Companies should not be put out of business by paying out huge sums to customers, the Financial Conduct Authority said on Thursday, outlining its plans for a possible redress scheme.
“If many firms were to go out of business or withdraw from the market, this could . . . make it more expensive for consumers to borrow money to buy a car in the future,” the FCA said. The regulator said it would balance that priority against fairness for customers, but added that customers would not receive any compensation if firms failed.
The car finance scandal compensation scheme is expected to be one of the biggest of its kind — analysts at HSBC have estimated that it could cost lenders as much as £44bn.
The regulator is due to make a decision on details of the scheme within weeks of a Supreme Court ruling, expected this summer, on whether banks broke the law by paying secret commissions to car dealers without customers’ informed consent.
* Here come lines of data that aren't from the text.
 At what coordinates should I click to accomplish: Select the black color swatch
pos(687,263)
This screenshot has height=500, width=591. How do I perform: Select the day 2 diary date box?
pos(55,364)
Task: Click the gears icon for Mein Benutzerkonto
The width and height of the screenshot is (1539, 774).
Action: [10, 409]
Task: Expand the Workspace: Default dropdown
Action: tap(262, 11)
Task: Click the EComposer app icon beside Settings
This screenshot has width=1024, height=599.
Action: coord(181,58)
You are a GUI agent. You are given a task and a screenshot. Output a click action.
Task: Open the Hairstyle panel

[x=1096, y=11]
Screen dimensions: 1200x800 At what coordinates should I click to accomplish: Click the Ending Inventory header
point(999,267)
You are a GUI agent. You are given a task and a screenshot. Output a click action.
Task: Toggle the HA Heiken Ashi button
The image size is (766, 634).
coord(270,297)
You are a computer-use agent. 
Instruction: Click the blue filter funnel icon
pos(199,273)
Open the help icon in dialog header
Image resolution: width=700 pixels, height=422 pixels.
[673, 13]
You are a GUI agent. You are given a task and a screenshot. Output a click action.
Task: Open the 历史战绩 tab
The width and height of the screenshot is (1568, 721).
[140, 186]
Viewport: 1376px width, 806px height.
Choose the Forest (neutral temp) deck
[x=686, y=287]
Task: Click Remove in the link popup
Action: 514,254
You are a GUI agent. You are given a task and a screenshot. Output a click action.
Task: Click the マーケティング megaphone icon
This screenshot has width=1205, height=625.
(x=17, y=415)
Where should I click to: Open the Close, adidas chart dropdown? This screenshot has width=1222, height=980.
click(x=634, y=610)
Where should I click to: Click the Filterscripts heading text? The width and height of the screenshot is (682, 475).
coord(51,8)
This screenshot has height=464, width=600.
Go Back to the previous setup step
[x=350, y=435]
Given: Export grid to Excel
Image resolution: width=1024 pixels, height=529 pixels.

The FCA cautioned that “a range of redress rates” being touted to customers by claims management companies and law firms included “some highly speculative figures”. Other figures had been calculated based on ombudsman decisions — which the FCA said it may ignore.
A redress scheme would require banks to proactively contact customers who lost out and offer compensation — an approach that could prove more costly for the industry than waiting for individuals to file complaints.
The FCA said it wanted any redress scheme to be comprehensive and fast, making it easy for consumers to claim without relying on fee-charging claims management companies, which have touted heavily for business during previous scandals.
The regulator is carrying out a review of the UK’s compensation framework, at the request of the Treasury, to examine how to avoid a repeat of such “mass redress events” in the future.